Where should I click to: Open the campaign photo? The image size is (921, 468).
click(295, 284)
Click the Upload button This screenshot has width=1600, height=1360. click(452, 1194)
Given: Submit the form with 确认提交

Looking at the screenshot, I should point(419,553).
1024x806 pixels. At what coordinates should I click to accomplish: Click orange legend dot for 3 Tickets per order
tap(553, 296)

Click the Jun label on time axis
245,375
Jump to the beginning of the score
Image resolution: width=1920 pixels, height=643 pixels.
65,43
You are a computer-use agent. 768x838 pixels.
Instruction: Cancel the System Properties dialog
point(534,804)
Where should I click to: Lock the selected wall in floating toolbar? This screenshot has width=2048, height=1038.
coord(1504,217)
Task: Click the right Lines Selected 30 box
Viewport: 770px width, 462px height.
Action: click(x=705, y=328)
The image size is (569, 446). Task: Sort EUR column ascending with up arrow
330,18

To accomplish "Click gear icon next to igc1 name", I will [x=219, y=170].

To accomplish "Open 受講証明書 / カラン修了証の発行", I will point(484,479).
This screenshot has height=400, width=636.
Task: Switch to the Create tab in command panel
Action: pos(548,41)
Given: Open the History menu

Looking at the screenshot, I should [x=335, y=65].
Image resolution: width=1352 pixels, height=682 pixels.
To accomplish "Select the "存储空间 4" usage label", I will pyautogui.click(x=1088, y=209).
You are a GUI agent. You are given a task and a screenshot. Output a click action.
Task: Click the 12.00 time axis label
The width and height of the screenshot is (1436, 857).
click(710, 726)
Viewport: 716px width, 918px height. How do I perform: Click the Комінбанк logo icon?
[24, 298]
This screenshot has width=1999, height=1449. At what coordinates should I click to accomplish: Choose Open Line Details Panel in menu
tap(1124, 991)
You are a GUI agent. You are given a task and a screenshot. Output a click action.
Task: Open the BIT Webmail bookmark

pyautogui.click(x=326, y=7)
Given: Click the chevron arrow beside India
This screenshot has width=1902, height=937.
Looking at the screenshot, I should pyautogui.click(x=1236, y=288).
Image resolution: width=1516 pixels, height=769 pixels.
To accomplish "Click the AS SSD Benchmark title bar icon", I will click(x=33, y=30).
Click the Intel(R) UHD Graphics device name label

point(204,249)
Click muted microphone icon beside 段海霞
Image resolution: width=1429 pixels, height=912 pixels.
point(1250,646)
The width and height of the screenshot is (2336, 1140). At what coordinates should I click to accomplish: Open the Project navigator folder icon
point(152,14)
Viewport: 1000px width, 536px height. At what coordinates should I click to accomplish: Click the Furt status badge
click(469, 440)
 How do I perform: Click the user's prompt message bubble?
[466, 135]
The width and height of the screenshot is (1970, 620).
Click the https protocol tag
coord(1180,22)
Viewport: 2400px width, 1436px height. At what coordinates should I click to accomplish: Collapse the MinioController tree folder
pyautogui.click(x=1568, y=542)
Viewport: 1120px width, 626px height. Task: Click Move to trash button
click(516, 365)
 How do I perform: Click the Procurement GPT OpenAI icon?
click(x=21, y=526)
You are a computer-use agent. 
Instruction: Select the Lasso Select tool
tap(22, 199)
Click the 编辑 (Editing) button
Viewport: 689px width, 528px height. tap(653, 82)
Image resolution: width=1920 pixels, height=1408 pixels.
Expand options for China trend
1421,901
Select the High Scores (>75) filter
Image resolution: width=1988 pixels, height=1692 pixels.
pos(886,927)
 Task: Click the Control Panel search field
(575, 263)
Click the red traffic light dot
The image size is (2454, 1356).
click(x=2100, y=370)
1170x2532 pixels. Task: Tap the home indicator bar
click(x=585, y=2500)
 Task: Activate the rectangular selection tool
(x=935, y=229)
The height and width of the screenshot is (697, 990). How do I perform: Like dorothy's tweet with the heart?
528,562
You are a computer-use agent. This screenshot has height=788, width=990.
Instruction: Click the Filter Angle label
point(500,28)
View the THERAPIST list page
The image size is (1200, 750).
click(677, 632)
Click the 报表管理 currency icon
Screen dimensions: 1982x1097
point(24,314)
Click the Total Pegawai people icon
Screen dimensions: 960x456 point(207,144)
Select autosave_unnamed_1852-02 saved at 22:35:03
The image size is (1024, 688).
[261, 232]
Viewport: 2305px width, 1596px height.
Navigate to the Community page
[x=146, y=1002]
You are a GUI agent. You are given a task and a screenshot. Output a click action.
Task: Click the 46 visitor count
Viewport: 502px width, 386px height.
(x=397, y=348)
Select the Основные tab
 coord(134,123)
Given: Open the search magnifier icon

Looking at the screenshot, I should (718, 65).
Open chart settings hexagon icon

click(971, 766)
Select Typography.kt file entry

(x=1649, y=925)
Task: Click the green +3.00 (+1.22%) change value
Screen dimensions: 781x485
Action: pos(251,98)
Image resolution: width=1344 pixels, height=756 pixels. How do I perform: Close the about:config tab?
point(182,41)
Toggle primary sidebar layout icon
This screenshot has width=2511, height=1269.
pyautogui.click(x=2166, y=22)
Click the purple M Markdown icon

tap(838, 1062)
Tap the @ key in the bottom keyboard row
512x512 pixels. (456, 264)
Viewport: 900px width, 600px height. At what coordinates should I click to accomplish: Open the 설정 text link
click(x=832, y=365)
----------
• [Aim of the task] Rescale the records that begin at the line containing "Click the Jun label on time axis" and stop after the line containing "point(534,804)". Rewrite each of those lines, requests included, multiplying every coordinate in the answers by 1.55 and rounding to whole numbers, with halves rounded up.

• [Full answer]
Click the Jun label on time axis
380,581
Jump to the beginning of the score
Image resolution: width=1920 pixels, height=643 pixels.
101,67
You are a computer-use agent. 768x838 pixels.
Instruction: Cancel the System Properties dialog
point(828,1246)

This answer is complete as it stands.